***** SOURCE MATERIAL

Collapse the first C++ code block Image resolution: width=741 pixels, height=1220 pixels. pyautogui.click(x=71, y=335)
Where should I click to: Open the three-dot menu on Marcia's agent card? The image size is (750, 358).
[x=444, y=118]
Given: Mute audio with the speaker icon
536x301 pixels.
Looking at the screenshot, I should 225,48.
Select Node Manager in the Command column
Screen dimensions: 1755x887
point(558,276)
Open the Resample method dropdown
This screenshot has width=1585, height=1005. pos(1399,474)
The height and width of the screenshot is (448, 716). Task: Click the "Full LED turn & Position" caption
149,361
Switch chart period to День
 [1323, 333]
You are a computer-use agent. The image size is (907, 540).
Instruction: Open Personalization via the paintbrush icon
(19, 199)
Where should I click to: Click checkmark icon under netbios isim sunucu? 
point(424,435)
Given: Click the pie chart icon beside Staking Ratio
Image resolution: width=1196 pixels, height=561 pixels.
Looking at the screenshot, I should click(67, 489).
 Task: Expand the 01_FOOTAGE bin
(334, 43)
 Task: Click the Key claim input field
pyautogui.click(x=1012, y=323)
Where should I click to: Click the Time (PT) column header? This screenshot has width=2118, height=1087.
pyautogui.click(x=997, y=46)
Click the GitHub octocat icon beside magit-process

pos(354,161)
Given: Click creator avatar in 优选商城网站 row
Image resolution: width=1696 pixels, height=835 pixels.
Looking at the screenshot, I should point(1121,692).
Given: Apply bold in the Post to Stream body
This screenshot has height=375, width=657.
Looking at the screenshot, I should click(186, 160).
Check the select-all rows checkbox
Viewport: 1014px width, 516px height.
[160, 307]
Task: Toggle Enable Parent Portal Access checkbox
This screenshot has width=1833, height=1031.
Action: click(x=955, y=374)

**********

§ **WORK REQUEST**
The records above should be restated word for word in their entirety.

§ **ANSWER TO THIS TASK**
Collapse the first C++ code block Image resolution: width=741 pixels, height=1220 pixels. pyautogui.click(x=71, y=335)
Where should I click to: Open the three-dot menu on Marcia's agent card? The image size is (750, 358).
[x=444, y=118]
Given: Mute audio with the speaker icon
536x301 pixels.
Looking at the screenshot, I should 225,48.
Select Node Manager in the Command column
Screen dimensions: 1755x887
point(558,276)
Open the Resample method dropdown
This screenshot has width=1585, height=1005. pos(1399,474)
The height and width of the screenshot is (448, 716). Task: Click the "Full LED turn & Position" caption
149,361
Switch chart period to День
 [1323, 333]
You are a computer-use agent. The image size is (907, 540).
Instruction: Open Personalization via the paintbrush icon
(19, 199)
Where should I click to: Click checkmark icon under netbios isim sunucu? 
point(424,435)
Given: Click the pie chart icon beside Staking Ratio
Image resolution: width=1196 pixels, height=561 pixels.
Looking at the screenshot, I should click(67, 489).
 Task: Expand the 01_FOOTAGE bin
(334, 43)
 Task: Click the Key claim input field
pyautogui.click(x=1012, y=323)
Where should I click to: Click the Time (PT) column header? This screenshot has width=2118, height=1087.
pyautogui.click(x=997, y=46)
Click the GitHub octocat icon beside magit-process

pos(354,161)
Given: Click creator avatar in 优选商城网站 row
Image resolution: width=1696 pixels, height=835 pixels.
Looking at the screenshot, I should point(1121,692).
Given: Apply bold in the Post to Stream body
This screenshot has height=375, width=657.
Looking at the screenshot, I should click(186, 160).
Check the select-all rows checkbox
Viewport: 1014px width, 516px height.
[160, 307]
Task: Toggle Enable Parent Portal Access checkbox
This screenshot has width=1833, height=1031.
Action: click(x=955, y=374)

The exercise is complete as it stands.